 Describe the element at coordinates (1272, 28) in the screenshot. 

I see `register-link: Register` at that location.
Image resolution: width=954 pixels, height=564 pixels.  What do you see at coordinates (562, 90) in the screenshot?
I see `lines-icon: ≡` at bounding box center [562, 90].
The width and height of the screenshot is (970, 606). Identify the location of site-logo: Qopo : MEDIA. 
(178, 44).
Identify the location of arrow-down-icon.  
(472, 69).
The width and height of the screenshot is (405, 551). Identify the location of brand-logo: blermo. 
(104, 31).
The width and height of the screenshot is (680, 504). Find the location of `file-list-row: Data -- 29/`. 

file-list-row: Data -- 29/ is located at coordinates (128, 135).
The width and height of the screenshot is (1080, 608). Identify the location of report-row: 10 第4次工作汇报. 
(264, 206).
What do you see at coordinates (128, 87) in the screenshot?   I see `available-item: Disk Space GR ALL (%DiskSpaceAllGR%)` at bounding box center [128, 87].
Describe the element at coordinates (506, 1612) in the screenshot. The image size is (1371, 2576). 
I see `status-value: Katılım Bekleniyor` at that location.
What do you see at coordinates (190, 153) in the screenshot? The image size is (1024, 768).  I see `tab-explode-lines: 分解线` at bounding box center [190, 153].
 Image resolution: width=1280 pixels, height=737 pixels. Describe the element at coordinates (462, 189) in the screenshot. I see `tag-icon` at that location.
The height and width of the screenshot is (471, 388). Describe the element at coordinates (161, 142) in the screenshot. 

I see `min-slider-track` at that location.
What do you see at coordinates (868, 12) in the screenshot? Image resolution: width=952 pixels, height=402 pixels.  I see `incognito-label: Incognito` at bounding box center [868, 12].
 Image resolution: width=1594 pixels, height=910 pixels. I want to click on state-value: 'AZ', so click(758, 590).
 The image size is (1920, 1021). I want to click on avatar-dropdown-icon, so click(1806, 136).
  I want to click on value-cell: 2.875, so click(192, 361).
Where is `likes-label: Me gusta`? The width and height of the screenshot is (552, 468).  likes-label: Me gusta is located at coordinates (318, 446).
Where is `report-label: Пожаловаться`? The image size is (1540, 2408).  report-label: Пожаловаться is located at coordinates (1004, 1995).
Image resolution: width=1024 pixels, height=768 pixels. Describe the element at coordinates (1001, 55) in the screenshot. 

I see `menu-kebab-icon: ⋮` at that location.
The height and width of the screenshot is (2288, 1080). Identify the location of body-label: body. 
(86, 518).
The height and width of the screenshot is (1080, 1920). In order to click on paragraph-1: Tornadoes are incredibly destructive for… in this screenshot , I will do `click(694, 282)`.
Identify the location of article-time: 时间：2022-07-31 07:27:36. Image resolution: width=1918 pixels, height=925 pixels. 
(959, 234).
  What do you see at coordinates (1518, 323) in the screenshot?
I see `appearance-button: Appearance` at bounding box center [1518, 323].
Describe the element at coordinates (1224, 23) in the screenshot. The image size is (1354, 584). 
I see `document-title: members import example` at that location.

══════════════════════════════

Copy out every one of the lines above word for word, with nothing added or left out.

Solution to this exercise.
 Describe the element at coordinates (1272, 28) in the screenshot. 

I see `register-link: Register` at that location.
Image resolution: width=954 pixels, height=564 pixels.  What do you see at coordinates (562, 90) in the screenshot?
I see `lines-icon: ≡` at bounding box center [562, 90].
The width and height of the screenshot is (970, 606). Identify the location of site-logo: Qopo : MEDIA. 
(178, 44).
Identify the location of arrow-down-icon.  
(472, 69).
The width and height of the screenshot is (405, 551). Identify the location of brand-logo: blermo. 
(104, 31).
The width and height of the screenshot is (680, 504). Find the location of `file-list-row: Data -- 29/`. 

file-list-row: Data -- 29/ is located at coordinates (128, 135).
The width and height of the screenshot is (1080, 608). Identify the location of report-row: 10 第4次工作汇报. 
(264, 206).
What do you see at coordinates (128, 87) in the screenshot?   I see `available-item: Disk Space GR ALL (%DiskSpaceAllGR%)` at bounding box center [128, 87].
Describe the element at coordinates (506, 1612) in the screenshot. The image size is (1371, 2576). 
I see `status-value: Katılım Bekleniyor` at that location.
What do you see at coordinates (190, 153) in the screenshot? The image size is (1024, 768).  I see `tab-explode-lines: 分解线` at bounding box center [190, 153].
 Image resolution: width=1280 pixels, height=737 pixels. Describe the element at coordinates (462, 189) in the screenshot. I see `tag-icon` at that location.
The height and width of the screenshot is (471, 388). Describe the element at coordinates (161, 142) in the screenshot. 

I see `min-slider-track` at that location.
What do you see at coordinates (868, 12) in the screenshot? Image resolution: width=952 pixels, height=402 pixels.  I see `incognito-label: Incognito` at bounding box center [868, 12].
 Image resolution: width=1594 pixels, height=910 pixels. I want to click on state-value: 'AZ', so click(758, 590).
 The image size is (1920, 1021). I want to click on avatar-dropdown-icon, so click(1806, 136).
  I want to click on value-cell: 2.875, so click(192, 361).
Where is `likes-label: Me gusta`? The width and height of the screenshot is (552, 468).  likes-label: Me gusta is located at coordinates (318, 446).
Where is `report-label: Пожаловаться`? The image size is (1540, 2408).  report-label: Пожаловаться is located at coordinates (1004, 1995).
Image resolution: width=1024 pixels, height=768 pixels. Describe the element at coordinates (1001, 55) in the screenshot. 

I see `menu-kebab-icon: ⋮` at that location.
The height and width of the screenshot is (2288, 1080). Identify the location of body-label: body. 
(86, 518).
The height and width of the screenshot is (1080, 1920). In order to click on paragraph-1: Tornadoes are incredibly destructive for… in this screenshot , I will do `click(694, 282)`.
Identify the location of article-time: 时间：2022-07-31 07:27:36. Image resolution: width=1918 pixels, height=925 pixels. 
(959, 234).
  What do you see at coordinates (1518, 323) in the screenshot?
I see `appearance-button: Appearance` at bounding box center [1518, 323].
Describe the element at coordinates (1224, 23) in the screenshot. The image size is (1354, 584). 
I see `document-title: members import example` at that location.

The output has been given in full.